YOU CANNOT have high gearing and an uncovered dividend at the same time, opined Sir David Lees, chairman of GKN, yesterday.
'It is not viable to supply European automotive customers from a UK base,' he added for good measure. Someone should tell Sir Colin Hope, Sir David's counterpart at T&N.
The two, largely automotive component engineering companies, have both cut costs severely to meet downward real price pressures from their big car manufacturing customers. They reaped the benefits in 1992 as profits pulled out of a three-year nosedive.
On an FRS3 basis pre-tax profits at GKN, helped partly by the absence of large closure costs, jumped from pounds 68.7m to pounds 121.8m in 1992. T&N's profits similarly bounced up from pounds 40.4m to pounds 63m.
Both, despite a further nasty bite from unrelieved ACT, held their dividends.
But while GKN made enough earnings, if you exclude exceptional items, to cover a 20.5p dividend, T&N, with earnings of 6p, was well shy of covering its 10.85p payment for the second year running.
GKN generated another sizeable cash inflow of pounds 51m and cut its gearing from 26.4 to 23.3 per cent despite a pounds 28m burden on the translation of currency borrowings.
A much more profligate T&N had to borrow pounds 36m to meet the pounds 47m cost of its dividend. Its capital spending ran well ahead of depreciation and nothing was taken out of working capital.
Adverse currency debt translation weighed in to contribute half of a jump in gearing from 31 to 45 per cent. No wonder some suspect that a probable placing to help pay for its pounds 104m Goetze acquisition in Germany may be a prelude to further fund- raising.
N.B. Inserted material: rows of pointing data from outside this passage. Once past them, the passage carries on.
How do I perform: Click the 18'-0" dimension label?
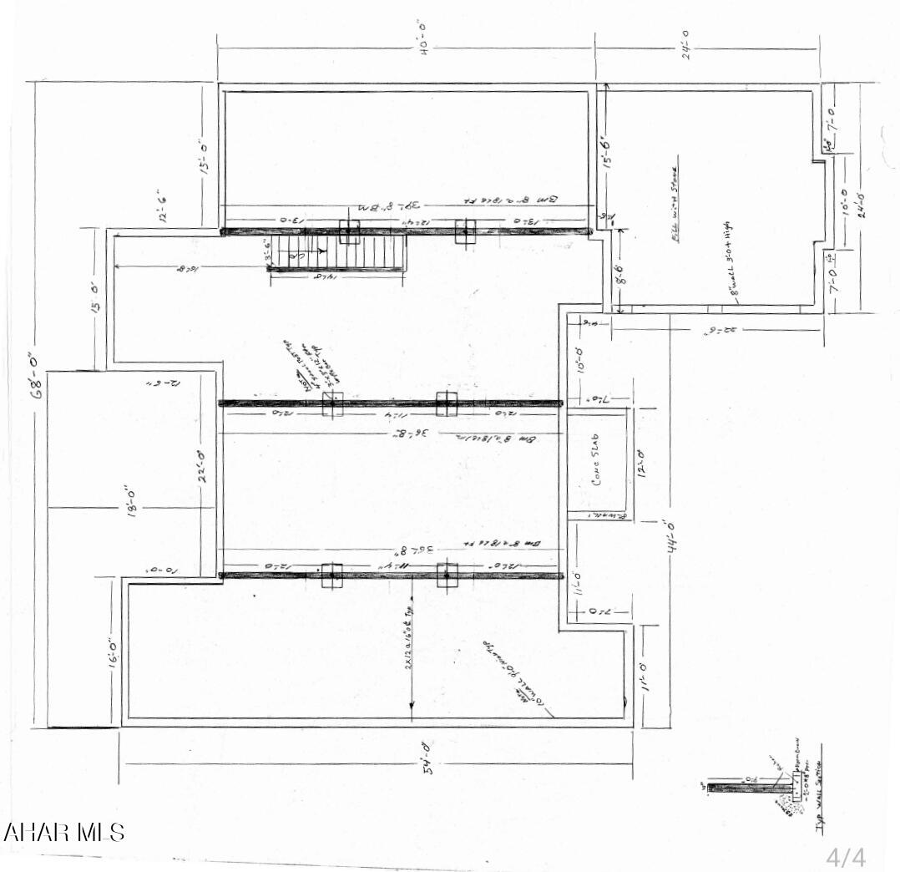(x=128, y=504)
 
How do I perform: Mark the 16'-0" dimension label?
(x=114, y=653)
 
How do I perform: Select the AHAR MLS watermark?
(x=64, y=833)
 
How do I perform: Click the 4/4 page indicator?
(x=846, y=857)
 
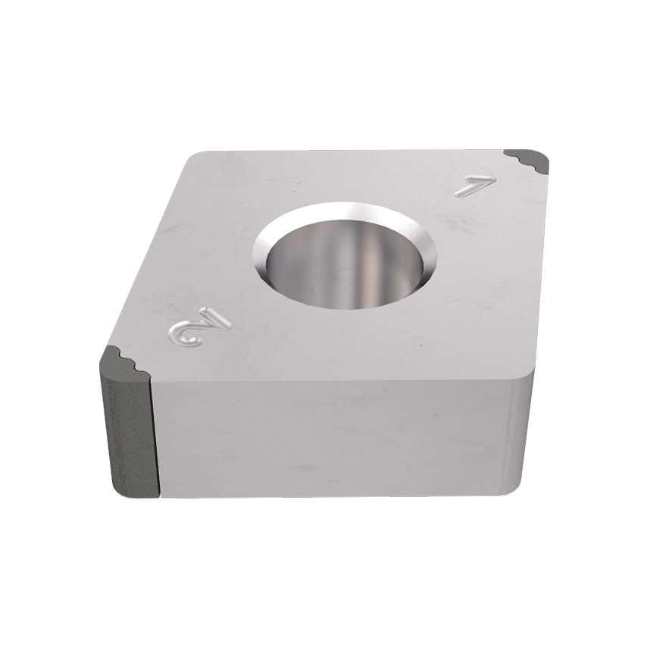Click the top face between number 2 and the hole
(235, 303)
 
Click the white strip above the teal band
(324, 61)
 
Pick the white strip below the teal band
(324, 583)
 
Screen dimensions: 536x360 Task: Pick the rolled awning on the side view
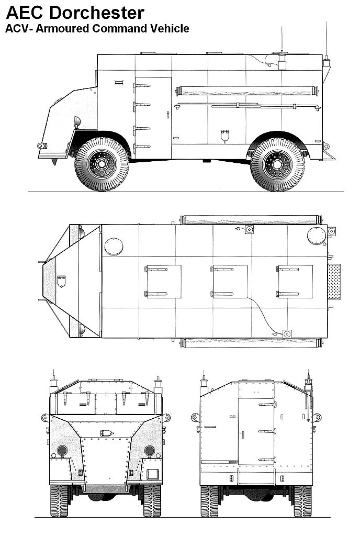click(x=249, y=91)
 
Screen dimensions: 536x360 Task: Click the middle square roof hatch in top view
click(x=229, y=281)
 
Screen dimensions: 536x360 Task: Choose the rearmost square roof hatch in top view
click(x=295, y=281)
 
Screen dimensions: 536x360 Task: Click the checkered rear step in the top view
click(x=334, y=281)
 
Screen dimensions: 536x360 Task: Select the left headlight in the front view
click(x=62, y=450)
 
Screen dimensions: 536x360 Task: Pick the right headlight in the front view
click(x=149, y=450)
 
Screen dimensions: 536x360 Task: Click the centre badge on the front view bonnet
click(x=106, y=433)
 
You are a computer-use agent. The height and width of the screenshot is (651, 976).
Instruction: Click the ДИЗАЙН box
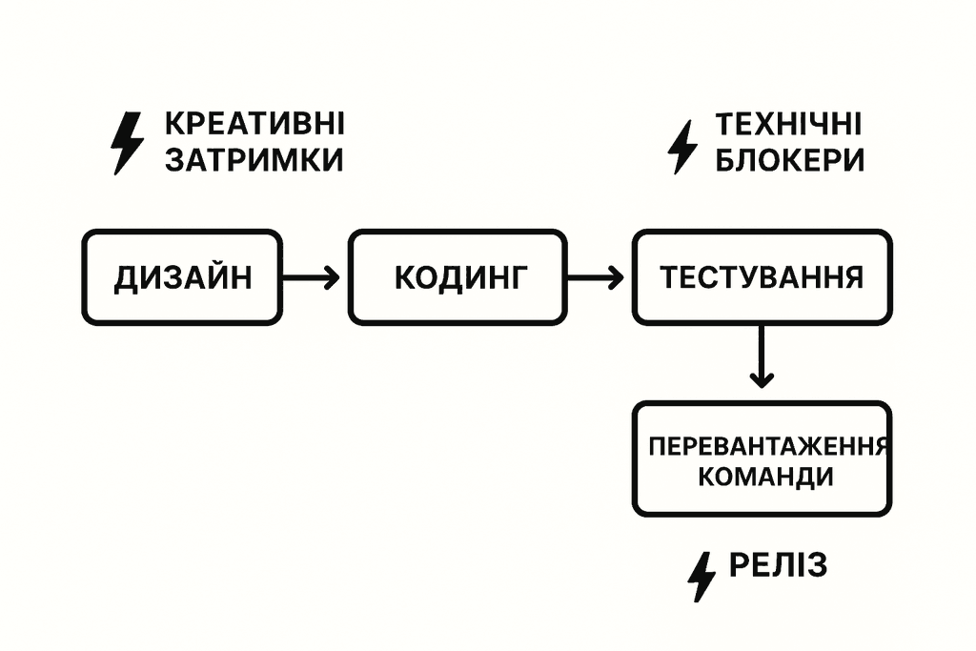(x=181, y=277)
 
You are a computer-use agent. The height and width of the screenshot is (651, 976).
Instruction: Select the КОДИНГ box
(x=457, y=277)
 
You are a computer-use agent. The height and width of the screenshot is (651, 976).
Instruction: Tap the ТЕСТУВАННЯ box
(x=762, y=277)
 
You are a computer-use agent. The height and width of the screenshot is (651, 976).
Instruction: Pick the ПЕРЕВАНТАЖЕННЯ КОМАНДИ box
(x=762, y=459)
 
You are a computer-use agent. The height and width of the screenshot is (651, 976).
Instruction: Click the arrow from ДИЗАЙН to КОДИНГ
(x=312, y=277)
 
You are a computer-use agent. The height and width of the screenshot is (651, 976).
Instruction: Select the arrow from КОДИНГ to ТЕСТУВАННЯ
(x=595, y=277)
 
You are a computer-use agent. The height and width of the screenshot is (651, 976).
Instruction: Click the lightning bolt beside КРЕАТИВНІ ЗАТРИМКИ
(x=127, y=143)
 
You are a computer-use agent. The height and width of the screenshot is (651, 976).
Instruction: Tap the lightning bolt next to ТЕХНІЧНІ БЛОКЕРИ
(x=681, y=146)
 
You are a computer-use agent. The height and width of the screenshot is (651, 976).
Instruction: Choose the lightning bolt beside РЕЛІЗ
(x=702, y=575)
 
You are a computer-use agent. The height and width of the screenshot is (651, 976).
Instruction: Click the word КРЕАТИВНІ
(x=254, y=125)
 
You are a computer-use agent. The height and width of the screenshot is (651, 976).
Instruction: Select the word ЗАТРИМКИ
(x=254, y=160)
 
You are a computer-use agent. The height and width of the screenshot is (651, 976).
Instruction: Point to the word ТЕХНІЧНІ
(x=788, y=125)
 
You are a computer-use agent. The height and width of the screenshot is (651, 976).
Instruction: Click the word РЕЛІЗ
(x=778, y=565)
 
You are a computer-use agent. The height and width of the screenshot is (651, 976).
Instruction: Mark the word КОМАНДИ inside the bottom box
(x=765, y=476)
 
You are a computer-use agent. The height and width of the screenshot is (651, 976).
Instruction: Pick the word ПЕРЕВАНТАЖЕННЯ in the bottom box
(x=768, y=445)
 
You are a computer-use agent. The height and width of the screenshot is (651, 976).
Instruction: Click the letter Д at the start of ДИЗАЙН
(x=125, y=278)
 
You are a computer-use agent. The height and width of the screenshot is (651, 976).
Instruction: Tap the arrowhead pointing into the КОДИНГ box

For both companies, apart from a continuing boost from lower head-counts, further profits progress will depend on just how quickly the US and UK markets pick up and just how badly the German market falls away.
Unlike GKN, T&N exports 50 per cent of its output from a highly competitive UK base and will be able to enjoy some limited devaluation benefits, car makers allowing, from sterling's fall. T&N, which may be hard-pushed to make the pounds 80m necessary to cover its dividend in 1993, is yielding 7.7 per cent at 187p, up 2p, and GKN, intent on rebuilding cover, yields 5.6 per cent at 485p.
The uncertainty over Germany could further dampen enthusiasm for either share.
Yesterday's View from City Road should have quoted Sir David Lees, chairman and chief executive, as saying that, having located close to its customers it was not viable for GKN to close down plants in Germany and supply its German customers from a UK base - not, as reported, that it was not viable to supply European automotive customers from a UK base.